## Task to carry out:
Could you return all of the records exactly as they stand?

Given information START

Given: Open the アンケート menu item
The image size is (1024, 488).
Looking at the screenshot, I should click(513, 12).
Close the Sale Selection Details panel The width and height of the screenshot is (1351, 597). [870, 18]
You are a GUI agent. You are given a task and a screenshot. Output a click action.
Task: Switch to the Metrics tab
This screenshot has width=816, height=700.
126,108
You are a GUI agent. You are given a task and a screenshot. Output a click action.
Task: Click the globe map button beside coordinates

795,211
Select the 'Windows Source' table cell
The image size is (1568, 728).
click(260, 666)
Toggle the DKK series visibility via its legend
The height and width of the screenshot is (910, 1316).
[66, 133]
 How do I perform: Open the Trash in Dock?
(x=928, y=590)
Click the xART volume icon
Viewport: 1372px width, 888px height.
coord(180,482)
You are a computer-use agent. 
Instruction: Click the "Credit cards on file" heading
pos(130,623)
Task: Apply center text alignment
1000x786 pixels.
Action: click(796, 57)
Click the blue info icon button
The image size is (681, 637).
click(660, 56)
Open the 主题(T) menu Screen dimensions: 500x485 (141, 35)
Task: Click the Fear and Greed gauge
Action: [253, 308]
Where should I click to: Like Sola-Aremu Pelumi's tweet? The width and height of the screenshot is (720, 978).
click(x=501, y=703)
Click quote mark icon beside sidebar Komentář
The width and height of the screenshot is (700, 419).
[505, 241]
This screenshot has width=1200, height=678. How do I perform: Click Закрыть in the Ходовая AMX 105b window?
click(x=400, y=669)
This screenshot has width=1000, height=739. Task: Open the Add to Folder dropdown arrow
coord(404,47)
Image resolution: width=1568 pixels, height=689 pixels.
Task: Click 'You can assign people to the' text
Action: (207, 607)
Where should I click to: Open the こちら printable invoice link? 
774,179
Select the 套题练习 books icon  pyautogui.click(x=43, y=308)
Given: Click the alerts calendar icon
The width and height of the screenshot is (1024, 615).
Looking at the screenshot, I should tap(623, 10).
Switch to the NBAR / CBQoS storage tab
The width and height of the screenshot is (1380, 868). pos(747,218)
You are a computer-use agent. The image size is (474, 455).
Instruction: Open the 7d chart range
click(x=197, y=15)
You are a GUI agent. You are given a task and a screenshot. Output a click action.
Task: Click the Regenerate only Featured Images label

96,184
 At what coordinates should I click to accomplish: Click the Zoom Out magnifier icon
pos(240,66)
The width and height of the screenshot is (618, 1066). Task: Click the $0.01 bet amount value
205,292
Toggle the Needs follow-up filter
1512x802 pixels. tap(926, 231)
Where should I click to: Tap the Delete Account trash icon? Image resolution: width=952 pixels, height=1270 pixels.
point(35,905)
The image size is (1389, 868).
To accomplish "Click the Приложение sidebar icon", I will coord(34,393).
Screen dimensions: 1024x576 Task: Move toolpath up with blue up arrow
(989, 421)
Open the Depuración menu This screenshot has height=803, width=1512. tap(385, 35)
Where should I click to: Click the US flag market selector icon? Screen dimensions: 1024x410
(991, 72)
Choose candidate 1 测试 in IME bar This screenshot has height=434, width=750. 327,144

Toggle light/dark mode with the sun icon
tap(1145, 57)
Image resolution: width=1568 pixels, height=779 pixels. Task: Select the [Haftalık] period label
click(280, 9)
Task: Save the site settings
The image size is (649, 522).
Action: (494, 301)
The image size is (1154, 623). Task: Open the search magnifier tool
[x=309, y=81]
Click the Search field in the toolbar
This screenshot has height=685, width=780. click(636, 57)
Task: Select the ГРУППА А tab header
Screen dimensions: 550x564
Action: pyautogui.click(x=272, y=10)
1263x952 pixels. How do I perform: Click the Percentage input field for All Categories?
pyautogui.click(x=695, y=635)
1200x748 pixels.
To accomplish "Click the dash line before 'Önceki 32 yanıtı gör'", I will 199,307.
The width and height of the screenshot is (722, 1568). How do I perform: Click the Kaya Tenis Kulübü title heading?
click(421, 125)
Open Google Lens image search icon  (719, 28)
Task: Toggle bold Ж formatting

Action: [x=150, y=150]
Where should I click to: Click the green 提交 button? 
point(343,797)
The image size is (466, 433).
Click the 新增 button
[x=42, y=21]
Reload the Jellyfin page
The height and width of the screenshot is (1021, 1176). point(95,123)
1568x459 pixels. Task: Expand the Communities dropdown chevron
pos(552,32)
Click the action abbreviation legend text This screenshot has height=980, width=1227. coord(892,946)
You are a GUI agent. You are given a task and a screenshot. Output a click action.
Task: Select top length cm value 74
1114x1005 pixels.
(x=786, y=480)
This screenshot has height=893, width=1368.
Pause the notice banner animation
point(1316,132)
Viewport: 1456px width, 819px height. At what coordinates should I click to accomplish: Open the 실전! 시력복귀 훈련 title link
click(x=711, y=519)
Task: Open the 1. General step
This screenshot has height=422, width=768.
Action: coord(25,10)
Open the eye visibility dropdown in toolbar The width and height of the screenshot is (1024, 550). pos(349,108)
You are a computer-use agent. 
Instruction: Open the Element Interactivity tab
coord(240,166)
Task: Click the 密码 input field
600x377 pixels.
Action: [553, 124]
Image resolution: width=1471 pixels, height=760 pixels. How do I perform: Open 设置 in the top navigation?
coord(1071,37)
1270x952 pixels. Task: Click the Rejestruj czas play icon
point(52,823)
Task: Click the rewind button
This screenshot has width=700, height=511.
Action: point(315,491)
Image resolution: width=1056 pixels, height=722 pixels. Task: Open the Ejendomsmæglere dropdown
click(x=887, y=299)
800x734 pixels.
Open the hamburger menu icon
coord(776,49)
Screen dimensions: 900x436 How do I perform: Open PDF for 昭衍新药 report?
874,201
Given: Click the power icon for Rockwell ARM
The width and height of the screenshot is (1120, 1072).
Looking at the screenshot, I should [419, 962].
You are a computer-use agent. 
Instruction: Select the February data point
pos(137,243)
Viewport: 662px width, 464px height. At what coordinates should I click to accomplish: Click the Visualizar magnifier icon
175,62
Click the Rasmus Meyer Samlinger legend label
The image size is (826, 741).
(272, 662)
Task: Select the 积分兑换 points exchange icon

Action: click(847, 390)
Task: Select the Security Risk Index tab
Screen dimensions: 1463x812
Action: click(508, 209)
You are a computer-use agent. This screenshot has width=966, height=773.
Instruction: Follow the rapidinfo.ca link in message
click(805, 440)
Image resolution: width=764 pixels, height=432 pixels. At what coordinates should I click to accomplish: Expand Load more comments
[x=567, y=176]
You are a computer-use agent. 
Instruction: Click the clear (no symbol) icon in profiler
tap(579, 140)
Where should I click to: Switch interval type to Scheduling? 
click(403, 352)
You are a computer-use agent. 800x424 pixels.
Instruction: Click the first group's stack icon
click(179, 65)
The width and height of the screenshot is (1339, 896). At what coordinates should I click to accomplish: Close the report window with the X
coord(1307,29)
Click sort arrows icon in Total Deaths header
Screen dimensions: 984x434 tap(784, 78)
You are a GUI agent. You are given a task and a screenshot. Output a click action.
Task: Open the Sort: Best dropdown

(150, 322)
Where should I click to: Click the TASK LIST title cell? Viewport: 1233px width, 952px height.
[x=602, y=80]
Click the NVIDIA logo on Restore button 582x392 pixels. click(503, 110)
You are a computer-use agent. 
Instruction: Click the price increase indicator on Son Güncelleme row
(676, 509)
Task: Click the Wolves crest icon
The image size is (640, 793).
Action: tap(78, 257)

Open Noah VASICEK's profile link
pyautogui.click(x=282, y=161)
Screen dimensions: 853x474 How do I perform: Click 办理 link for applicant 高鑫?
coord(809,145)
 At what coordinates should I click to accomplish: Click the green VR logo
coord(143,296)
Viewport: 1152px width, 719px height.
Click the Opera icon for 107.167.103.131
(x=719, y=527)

Given information END

## Answer box:
Given: Open the アンケート menu item
The image size is (1024, 488).
Looking at the screenshot, I should click(513, 12).
Close the Sale Selection Details panel The width and height of the screenshot is (1351, 597). [870, 18]
You are a GUI agent. You are given a task and a screenshot. Output a click action.
Task: Switch to the Metrics tab
This screenshot has width=816, height=700.
126,108
You are a GUI agent. You are given a task and a screenshot. Output a click action.
Task: Click the globe map button beside coordinates

795,211
Select the 'Windows Source' table cell
The image size is (1568, 728).
click(260, 666)
Toggle the DKK series visibility via its legend
The height and width of the screenshot is (910, 1316).
[66, 133]
 How do I perform: Open the Trash in Dock?
(x=928, y=590)
Click the xART volume icon
Viewport: 1372px width, 888px height.
coord(180,482)
You are a computer-use agent. 
Instruction: Click the "Credit cards on file" heading
pos(130,623)
Task: Apply center text alignment
1000x786 pixels.
Action: click(796, 57)
Click the blue info icon button
The image size is (681, 637).
click(660, 56)
Open the 主题(T) menu Screen dimensions: 500x485 (141, 35)
Task: Click the Fear and Greed gauge
Action: [253, 308]
Where should I click to: Like Sola-Aremu Pelumi's tweet? The width and height of the screenshot is (720, 978).
click(x=501, y=703)
Click quote mark icon beside sidebar Komentář
The width and height of the screenshot is (700, 419).
[505, 241]
This screenshot has width=1200, height=678. How do I perform: Click Закрыть in the Ходовая AMX 105b window?
click(x=400, y=669)
This screenshot has width=1000, height=739. Task: Open the Add to Folder dropdown arrow
coord(404,47)
Image resolution: width=1568 pixels, height=689 pixels.
Task: Click 'You can assign people to the' text
Action: (207, 607)
Where should I click to: Open the こちら printable invoice link? 
774,179
Select the 套题练习 books icon  pyautogui.click(x=43, y=308)
Given: Click the alerts calendar icon
The width and height of the screenshot is (1024, 615).
Looking at the screenshot, I should tap(623, 10).
Switch to the NBAR / CBQoS storage tab
The width and height of the screenshot is (1380, 868). pos(747,218)
You are a computer-use agent. The image size is (474, 455).
Instruction: Open the 7d chart range
click(x=197, y=15)
You are a GUI agent. You are given a task and a screenshot. Output a click action.
Task: Click the Regenerate only Featured Images label

96,184
 At what coordinates should I click to accomplish: Click the Zoom Out magnifier icon
pos(240,66)
The width and height of the screenshot is (618, 1066). Task: Click the $0.01 bet amount value
205,292
Toggle the Needs follow-up filter
1512x802 pixels. tap(926, 231)
Where should I click to: Tap the Delete Account trash icon? Image resolution: width=952 pixels, height=1270 pixels.
point(35,905)
The image size is (1389, 868).
To accomplish "Click the Приложение sidebar icon", I will coord(34,393).
Screen dimensions: 1024x576 Task: Move toolpath up with blue up arrow
(989, 421)
Open the Depuración menu This screenshot has height=803, width=1512. tap(385, 35)
Where should I click to: Click the US flag market selector icon? Screen dimensions: 1024x410
(991, 72)
Choose candidate 1 测试 in IME bar This screenshot has height=434, width=750. 327,144

Toggle light/dark mode with the sun icon
tap(1145, 57)
Image resolution: width=1568 pixels, height=779 pixels. Task: Select the [Haftalık] period label
click(280, 9)
Task: Save the site settings
The image size is (649, 522).
Action: (494, 301)
The image size is (1154, 623). Task: Open the search magnifier tool
[x=309, y=81]
Click the Search field in the toolbar
This screenshot has height=685, width=780. click(636, 57)
Task: Select the ГРУППА А tab header
Screen dimensions: 550x564
Action: pyautogui.click(x=272, y=10)
1263x952 pixels. How do I perform: Click the Percentage input field for All Categories?
pyautogui.click(x=695, y=635)
1200x748 pixels.
To accomplish "Click the dash line before 'Önceki 32 yanıtı gör'", I will 199,307.
The width and height of the screenshot is (722, 1568). How do I perform: Click the Kaya Tenis Kulübü title heading?
click(421, 125)
Open Google Lens image search icon  (719, 28)
Task: Toggle bold Ж formatting

Action: [x=150, y=150]
Where should I click to: Click the green 提交 button? 
point(343,797)
The image size is (466, 433).
Click the 新增 button
[x=42, y=21]
Reload the Jellyfin page
The height and width of the screenshot is (1021, 1176). point(95,123)
1568x459 pixels. Task: Expand the Communities dropdown chevron
pos(552,32)
Click the action abbreviation legend text This screenshot has height=980, width=1227. coord(892,946)
You are a GUI agent. You are given a task and a screenshot. Output a click action.
Task: Select top length cm value 74
1114x1005 pixels.
(x=786, y=480)
This screenshot has height=893, width=1368.
Pause the notice banner animation
point(1316,132)
Viewport: 1456px width, 819px height. At what coordinates should I click to accomplish: Open the 실전! 시력복귀 훈련 title link
click(x=711, y=519)
Task: Open the 1. General step
This screenshot has height=422, width=768.
Action: coord(25,10)
Open the eye visibility dropdown in toolbar The width and height of the screenshot is (1024, 550). pos(349,108)
You are a computer-use agent. 
Instruction: Open the Element Interactivity tab
coord(240,166)
Task: Click the 密码 input field
600x377 pixels.
Action: [553, 124]
Image resolution: width=1471 pixels, height=760 pixels. How do I perform: Open 设置 in the top navigation?
coord(1071,37)
1270x952 pixels. Task: Click the Rejestruj czas play icon
point(52,823)
Task: Click the rewind button
This screenshot has width=700, height=511.
Action: point(315,491)
Image resolution: width=1056 pixels, height=722 pixels. Task: Open the Ejendomsmæglere dropdown
click(x=887, y=299)
800x734 pixels.
Open the hamburger menu icon
coord(776,49)
Screen dimensions: 900x436 How do I perform: Open PDF for 昭衍新药 report?
874,201
Given: Click the power icon for Rockwell ARM
The width and height of the screenshot is (1120, 1072).
Looking at the screenshot, I should [419, 962].
You are a computer-use agent. 
Instruction: Select the February data point
pos(137,243)
Viewport: 662px width, 464px height. At what coordinates should I click to accomplish: Click the Visualizar magnifier icon
175,62
Click the Rasmus Meyer Samlinger legend label
The image size is (826, 741).
(272, 662)
Task: Select the 积分兑换 points exchange icon

Action: click(847, 390)
Task: Select the Security Risk Index tab
Screen dimensions: 1463x812
Action: click(508, 209)
You are a computer-use agent. This screenshot has width=966, height=773.
Instruction: Follow the rapidinfo.ca link in message
click(805, 440)
Image resolution: width=764 pixels, height=432 pixels. At what coordinates should I click to accomplish: Expand Load more comments
[x=567, y=176]
You are a computer-use agent. 
Instruction: Click the clear (no symbol) icon in profiler
tap(579, 140)
Where should I click to: Switch interval type to Scheduling? 
click(403, 352)
You are a computer-use agent. 800x424 pixels.
Instruction: Click the first group's stack icon
click(179, 65)
The width and height of the screenshot is (1339, 896). At what coordinates should I click to accomplish: Close the report window with the X
coord(1307,29)
Click sort arrows icon in Total Deaths header
Screen dimensions: 984x434 tap(784, 78)
You are a GUI agent. You are given a task and a screenshot. Output a click action.
Task: Open the Sort: Best dropdown

(150, 322)
Where should I click to: Click the TASK LIST title cell? Viewport: 1233px width, 952px height.
[x=602, y=80]
Click the NVIDIA logo on Restore button 582x392 pixels. click(503, 110)
You are a computer-use agent. 
Instruction: Click the price increase indicator on Son Güncelleme row
(676, 509)
Task: Click the Wolves crest icon
The image size is (640, 793).
Action: tap(78, 257)

Open Noah VASICEK's profile link
pyautogui.click(x=282, y=161)
Screen dimensions: 853x474 How do I perform: Click 办理 link for applicant 高鑫?
coord(809,145)
 At what coordinates should I click to accomplish: Click the green VR logo
coord(143,296)
Viewport: 1152px width, 719px height.
Click the Opera icon for 107.167.103.131
(x=719, y=527)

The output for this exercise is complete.